The key to finding your message is explained both in the introduction and in Part 1: The Right Idea.  In case we think that writing and forming a book (for business) is just a matter of writing up our topic of the moment, the Grammar (Factory) girl sets us to rights:  will we still be game to promote this book’s core idea in three years’ time?

She then goes into the fun stuff: “What would you love to write about (that relates to what you do)?”…. along with the practical: the target audience.

“Who are you writing for?” she asks. “Will this topic solve those people’s biggest problems?”  I like how she guides our thoughts around the reader audience’s common habits and characteristics, or possibly responding to a major ambition of theirs, rather than focus on demographics (e.g. females 40 – 60).

I’ve also always believed that tapping into a reader’s fears/concerns or burning desire is the right focus. Jacqui brings up the idea of tapping into a journalist’s mindset with a media-friendly topic, and further, how to target a book to potential partners in business. These ideas give the novice author in business alternatives to simply writing about their client’s problems, the most obvious focus.

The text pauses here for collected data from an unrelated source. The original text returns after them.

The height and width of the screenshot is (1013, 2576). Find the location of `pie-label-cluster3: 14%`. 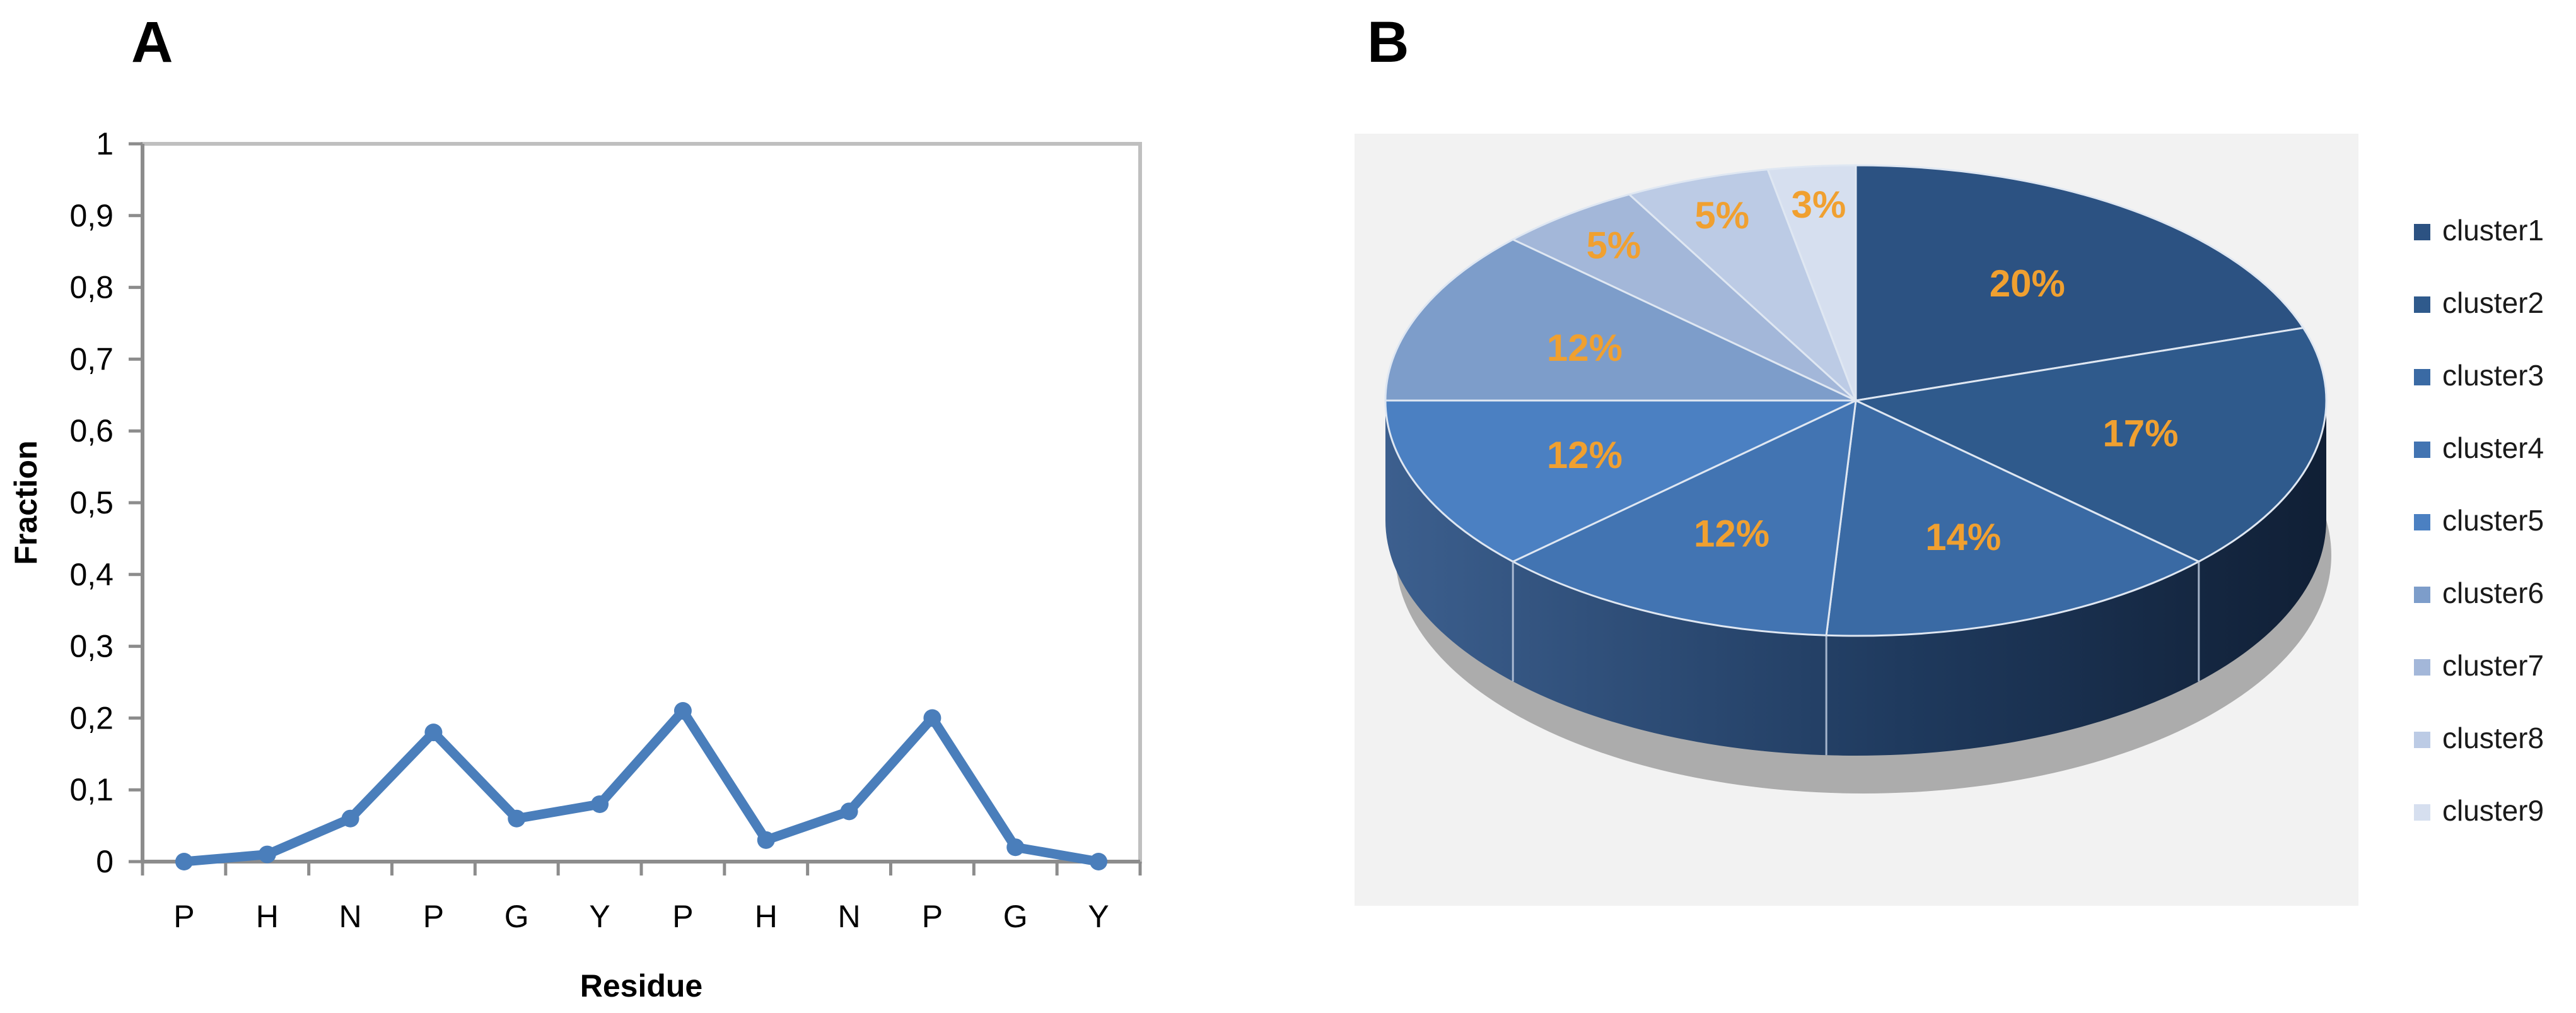

pie-label-cluster3: 14% is located at coordinates (1963, 537).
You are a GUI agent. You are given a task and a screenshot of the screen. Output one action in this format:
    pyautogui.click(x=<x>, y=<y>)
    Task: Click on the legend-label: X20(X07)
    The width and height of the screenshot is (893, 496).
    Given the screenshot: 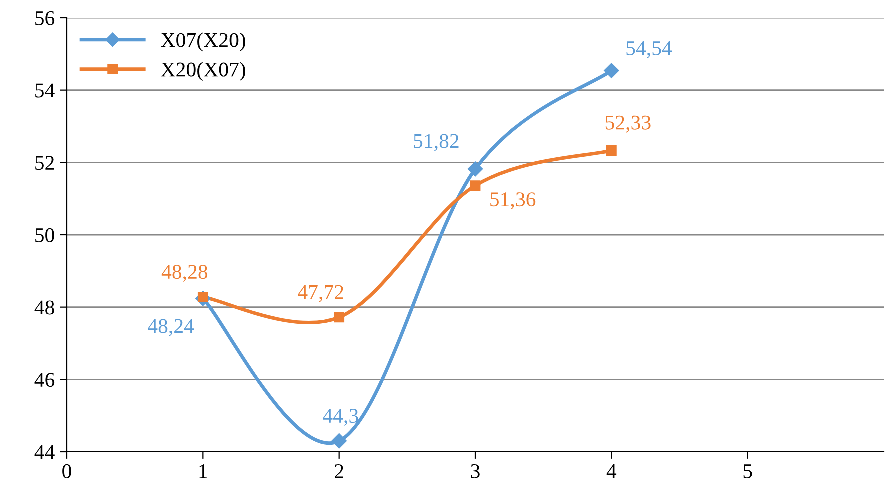 What is the action you would take?
    pyautogui.click(x=204, y=72)
    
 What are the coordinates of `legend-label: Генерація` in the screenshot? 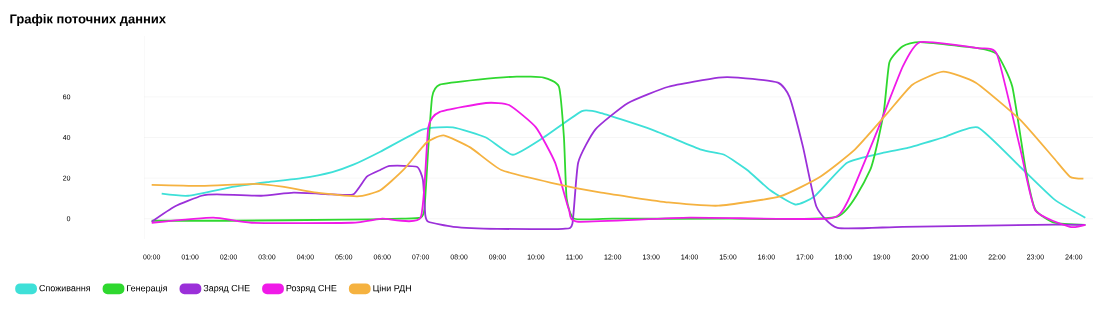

‘Test your idea’ could well be the most valuable tip in this book. After all, if you do spend three months writing and $4 – 9,000 producing a book, you don’t want it to languish unloved on your web page. You want it to be met with enthusiasm by your crowd.

Choosing the right book type for your idea. Did you know there are at least four types of book you could write… the thought leadership book is just one?  Jacqui goes into the process of each type, which I’m certain I haven’t read anywhere else.

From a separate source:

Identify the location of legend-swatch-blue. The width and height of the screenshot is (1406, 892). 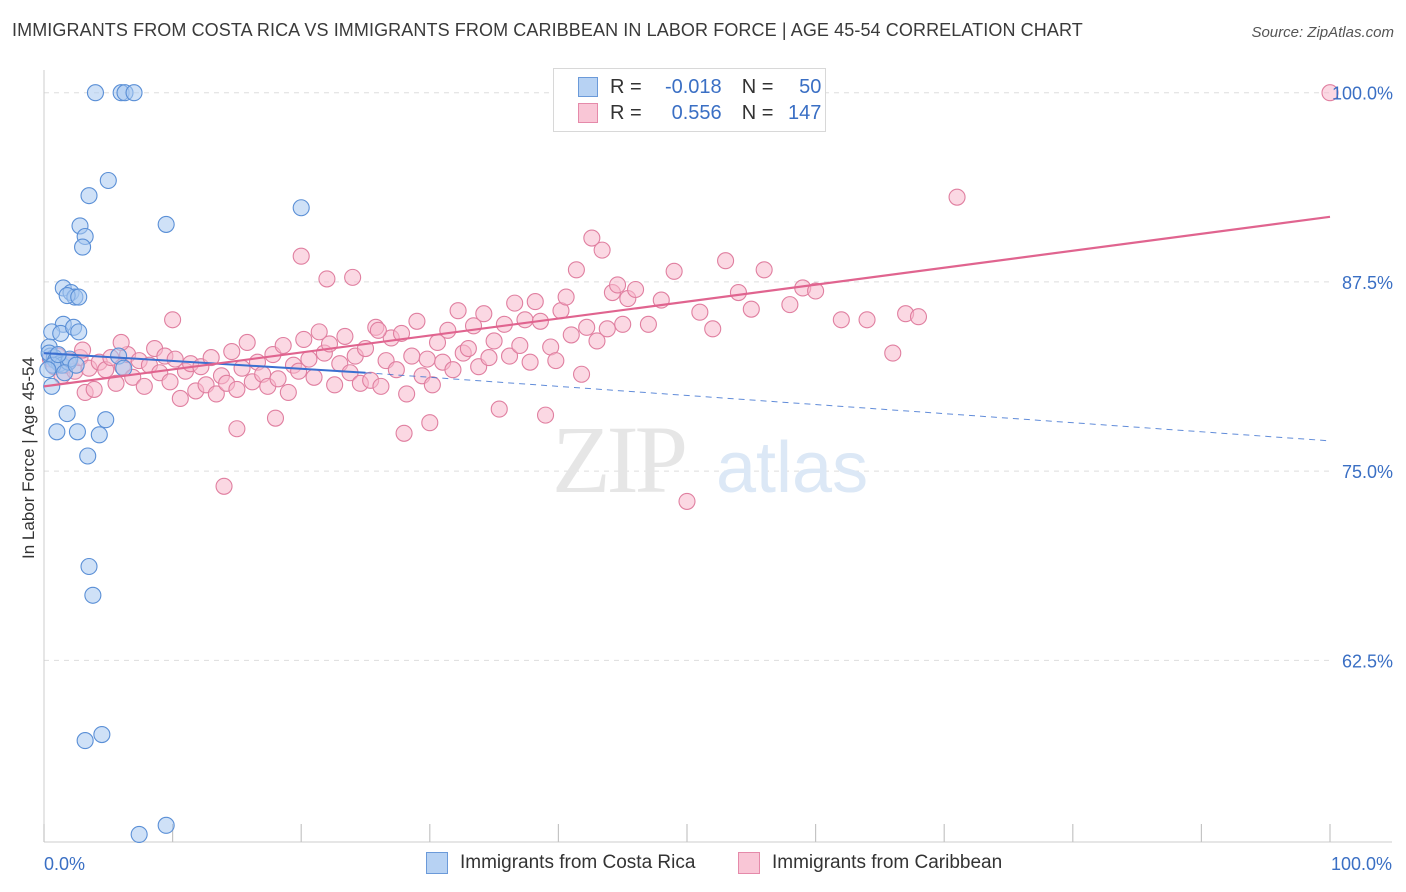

This book has Action boxes for each section, so don’t be expecting to sit back for a holiday read!  This mind-mapping and journalling will help most nervous writers get started on their outline, and come hell or high water, be prepared for the structured writing sessions ahead.

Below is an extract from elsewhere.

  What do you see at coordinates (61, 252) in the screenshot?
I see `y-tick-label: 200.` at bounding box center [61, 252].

Jacqui hits a nail on the head with her tale in about “why not just write an eBook?”  I was there at that KPI event, so I know exactly how loud that book thudded on the floor when Andrew Griffiths dropped it—thud value indeed!  She talks about the reciprocation factor, as well as how a high-quality book demonstrates value.

Fleshing out the structure (or skeleton) of your book is often the slowest part, so Jacqui offers us tips on the three kinds of content: what content, why content, and how content. I think these pillars help the novice author craft their chapters in an orderly way – and stops the overwhelm authors normally run into when researching and writing their book content.

Most of us know we need to include great stories in our book; but when and how?  The ‘craft your plot’ story arc on page 150 is going to help anyone trying to tell an anecdote, along with the tip on minding your objectives.

So the answer to my earlier question is, yes, my expectations were met! If you’re looking for a writing coach, available 24/7 for a paltry one-off cost, then you best get this book.